### Aim of the task
Filter these entries down to lines holding "right".

(Stored data entries)
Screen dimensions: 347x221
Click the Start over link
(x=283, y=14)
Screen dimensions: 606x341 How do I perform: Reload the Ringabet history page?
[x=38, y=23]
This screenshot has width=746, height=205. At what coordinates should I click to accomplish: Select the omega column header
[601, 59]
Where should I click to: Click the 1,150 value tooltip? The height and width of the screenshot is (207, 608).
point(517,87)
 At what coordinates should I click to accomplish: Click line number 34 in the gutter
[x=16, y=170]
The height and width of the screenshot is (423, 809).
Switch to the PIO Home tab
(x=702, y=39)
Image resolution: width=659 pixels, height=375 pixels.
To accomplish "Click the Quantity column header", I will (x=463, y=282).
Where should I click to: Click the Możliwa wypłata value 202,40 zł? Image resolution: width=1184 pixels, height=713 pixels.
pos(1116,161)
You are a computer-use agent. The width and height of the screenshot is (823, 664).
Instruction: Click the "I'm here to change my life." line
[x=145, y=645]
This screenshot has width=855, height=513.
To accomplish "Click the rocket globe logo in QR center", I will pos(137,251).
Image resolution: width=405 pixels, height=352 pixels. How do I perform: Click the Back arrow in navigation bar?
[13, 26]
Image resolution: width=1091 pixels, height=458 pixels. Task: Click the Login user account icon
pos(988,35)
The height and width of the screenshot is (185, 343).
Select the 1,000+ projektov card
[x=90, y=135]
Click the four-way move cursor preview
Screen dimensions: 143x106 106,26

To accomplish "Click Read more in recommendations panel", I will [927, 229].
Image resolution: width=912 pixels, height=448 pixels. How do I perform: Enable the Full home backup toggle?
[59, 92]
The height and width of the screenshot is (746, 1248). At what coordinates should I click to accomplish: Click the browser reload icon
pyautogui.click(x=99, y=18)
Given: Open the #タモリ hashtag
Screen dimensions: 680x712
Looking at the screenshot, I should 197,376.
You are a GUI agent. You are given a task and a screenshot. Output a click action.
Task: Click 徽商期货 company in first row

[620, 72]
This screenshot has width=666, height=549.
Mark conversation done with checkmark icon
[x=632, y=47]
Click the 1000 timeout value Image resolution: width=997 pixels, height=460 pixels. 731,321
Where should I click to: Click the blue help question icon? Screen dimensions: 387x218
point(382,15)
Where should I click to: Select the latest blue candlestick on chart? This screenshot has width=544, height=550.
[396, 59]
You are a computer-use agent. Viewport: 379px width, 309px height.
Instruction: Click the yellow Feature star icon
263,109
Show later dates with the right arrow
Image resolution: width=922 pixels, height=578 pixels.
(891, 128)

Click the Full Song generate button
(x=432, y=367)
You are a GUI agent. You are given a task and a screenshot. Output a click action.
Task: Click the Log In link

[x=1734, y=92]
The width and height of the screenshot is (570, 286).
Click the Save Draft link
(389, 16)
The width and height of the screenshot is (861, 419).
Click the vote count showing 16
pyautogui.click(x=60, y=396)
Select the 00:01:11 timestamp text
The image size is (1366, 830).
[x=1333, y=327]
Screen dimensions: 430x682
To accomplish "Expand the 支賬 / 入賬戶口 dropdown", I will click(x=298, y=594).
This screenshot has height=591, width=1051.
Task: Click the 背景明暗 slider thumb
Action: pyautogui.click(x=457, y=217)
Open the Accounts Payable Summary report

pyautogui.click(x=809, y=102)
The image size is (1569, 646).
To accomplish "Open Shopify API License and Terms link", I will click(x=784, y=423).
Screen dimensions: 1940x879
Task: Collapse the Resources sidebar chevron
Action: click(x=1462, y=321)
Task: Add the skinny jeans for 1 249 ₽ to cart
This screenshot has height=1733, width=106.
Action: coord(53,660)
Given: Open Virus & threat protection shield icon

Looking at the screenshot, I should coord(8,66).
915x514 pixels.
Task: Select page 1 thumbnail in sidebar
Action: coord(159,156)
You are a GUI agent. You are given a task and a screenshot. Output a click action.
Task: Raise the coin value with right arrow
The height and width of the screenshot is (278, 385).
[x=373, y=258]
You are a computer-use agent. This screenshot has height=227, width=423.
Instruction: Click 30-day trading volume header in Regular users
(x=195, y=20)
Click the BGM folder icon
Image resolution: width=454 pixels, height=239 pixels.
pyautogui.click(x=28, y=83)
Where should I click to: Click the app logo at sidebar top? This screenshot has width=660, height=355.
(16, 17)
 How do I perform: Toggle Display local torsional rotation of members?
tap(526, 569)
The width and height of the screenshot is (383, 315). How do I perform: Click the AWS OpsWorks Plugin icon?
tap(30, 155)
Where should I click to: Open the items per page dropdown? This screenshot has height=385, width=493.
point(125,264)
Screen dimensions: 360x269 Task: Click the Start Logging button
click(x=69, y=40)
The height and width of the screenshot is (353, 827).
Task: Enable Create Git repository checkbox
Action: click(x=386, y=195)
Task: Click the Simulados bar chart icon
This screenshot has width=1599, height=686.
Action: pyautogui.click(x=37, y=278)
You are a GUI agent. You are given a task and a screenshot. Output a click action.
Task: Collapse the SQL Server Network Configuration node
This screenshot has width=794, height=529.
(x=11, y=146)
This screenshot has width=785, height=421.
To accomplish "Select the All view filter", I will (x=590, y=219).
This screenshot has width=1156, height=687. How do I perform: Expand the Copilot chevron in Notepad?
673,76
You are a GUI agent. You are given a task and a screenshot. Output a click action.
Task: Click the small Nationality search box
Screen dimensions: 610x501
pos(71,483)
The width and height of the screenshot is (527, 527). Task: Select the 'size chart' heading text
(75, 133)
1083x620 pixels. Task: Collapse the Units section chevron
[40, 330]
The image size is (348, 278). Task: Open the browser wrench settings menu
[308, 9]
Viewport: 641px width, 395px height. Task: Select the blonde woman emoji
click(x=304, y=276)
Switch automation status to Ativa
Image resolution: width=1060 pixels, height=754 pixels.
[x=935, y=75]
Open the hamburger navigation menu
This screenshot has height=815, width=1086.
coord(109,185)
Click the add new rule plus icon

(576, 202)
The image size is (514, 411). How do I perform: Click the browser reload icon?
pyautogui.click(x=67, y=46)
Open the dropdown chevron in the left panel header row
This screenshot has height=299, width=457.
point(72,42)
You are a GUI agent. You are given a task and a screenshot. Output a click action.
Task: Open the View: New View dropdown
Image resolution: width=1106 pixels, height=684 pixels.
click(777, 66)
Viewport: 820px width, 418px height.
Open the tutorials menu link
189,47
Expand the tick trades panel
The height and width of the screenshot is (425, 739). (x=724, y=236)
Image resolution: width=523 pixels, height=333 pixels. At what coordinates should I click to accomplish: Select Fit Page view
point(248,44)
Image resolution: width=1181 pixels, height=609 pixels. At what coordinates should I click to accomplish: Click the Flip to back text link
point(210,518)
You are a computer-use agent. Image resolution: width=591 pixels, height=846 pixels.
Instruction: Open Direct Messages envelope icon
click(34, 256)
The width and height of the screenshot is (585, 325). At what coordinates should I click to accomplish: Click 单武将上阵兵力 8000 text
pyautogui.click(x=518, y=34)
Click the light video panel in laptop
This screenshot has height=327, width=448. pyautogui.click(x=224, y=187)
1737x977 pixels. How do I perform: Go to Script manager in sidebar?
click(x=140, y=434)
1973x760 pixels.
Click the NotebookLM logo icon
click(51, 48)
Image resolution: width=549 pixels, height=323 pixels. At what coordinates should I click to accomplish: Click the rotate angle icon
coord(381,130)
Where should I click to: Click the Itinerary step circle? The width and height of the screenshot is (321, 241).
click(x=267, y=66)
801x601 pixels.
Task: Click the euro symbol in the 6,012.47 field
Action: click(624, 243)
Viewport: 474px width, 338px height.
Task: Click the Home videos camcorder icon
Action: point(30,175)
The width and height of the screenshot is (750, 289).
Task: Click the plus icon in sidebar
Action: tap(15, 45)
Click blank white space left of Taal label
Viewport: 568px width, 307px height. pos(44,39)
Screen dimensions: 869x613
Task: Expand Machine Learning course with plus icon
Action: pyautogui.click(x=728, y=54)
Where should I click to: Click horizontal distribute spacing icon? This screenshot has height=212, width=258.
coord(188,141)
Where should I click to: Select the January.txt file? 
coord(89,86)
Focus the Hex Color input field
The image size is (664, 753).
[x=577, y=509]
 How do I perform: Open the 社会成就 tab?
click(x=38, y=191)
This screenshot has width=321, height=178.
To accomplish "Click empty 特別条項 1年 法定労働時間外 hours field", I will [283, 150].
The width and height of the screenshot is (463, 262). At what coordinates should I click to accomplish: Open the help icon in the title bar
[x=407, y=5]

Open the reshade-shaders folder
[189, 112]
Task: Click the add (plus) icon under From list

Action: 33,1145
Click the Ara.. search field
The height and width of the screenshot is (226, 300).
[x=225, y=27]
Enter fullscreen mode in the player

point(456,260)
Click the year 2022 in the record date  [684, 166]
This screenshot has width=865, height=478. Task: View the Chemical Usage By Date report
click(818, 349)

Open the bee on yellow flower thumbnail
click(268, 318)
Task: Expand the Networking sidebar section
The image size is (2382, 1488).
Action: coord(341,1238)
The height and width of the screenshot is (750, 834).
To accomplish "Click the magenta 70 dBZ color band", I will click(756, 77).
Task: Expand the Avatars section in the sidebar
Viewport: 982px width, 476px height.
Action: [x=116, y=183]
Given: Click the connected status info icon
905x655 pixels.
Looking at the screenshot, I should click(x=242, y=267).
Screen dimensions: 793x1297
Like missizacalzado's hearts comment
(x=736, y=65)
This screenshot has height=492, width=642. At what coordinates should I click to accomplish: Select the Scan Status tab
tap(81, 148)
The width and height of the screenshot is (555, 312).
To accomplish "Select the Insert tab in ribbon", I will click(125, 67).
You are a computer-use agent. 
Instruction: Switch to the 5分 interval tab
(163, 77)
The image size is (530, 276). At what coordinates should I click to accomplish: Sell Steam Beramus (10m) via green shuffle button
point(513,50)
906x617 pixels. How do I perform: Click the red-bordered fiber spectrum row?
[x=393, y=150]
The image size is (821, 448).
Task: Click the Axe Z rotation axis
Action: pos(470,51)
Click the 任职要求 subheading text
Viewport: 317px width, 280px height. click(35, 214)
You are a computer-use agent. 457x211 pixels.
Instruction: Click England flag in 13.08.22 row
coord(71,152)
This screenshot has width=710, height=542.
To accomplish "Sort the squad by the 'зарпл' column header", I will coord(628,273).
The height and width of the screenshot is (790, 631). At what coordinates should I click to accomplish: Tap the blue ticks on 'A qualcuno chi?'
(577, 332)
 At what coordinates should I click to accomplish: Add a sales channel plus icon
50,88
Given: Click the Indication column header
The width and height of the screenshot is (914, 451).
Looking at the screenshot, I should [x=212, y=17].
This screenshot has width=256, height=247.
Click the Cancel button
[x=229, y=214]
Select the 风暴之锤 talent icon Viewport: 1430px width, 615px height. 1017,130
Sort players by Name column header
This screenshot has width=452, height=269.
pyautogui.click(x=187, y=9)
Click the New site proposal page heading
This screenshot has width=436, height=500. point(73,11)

### Solution to this problem
Show later dates with the right arrow
Task: Raise the coin value with right arrow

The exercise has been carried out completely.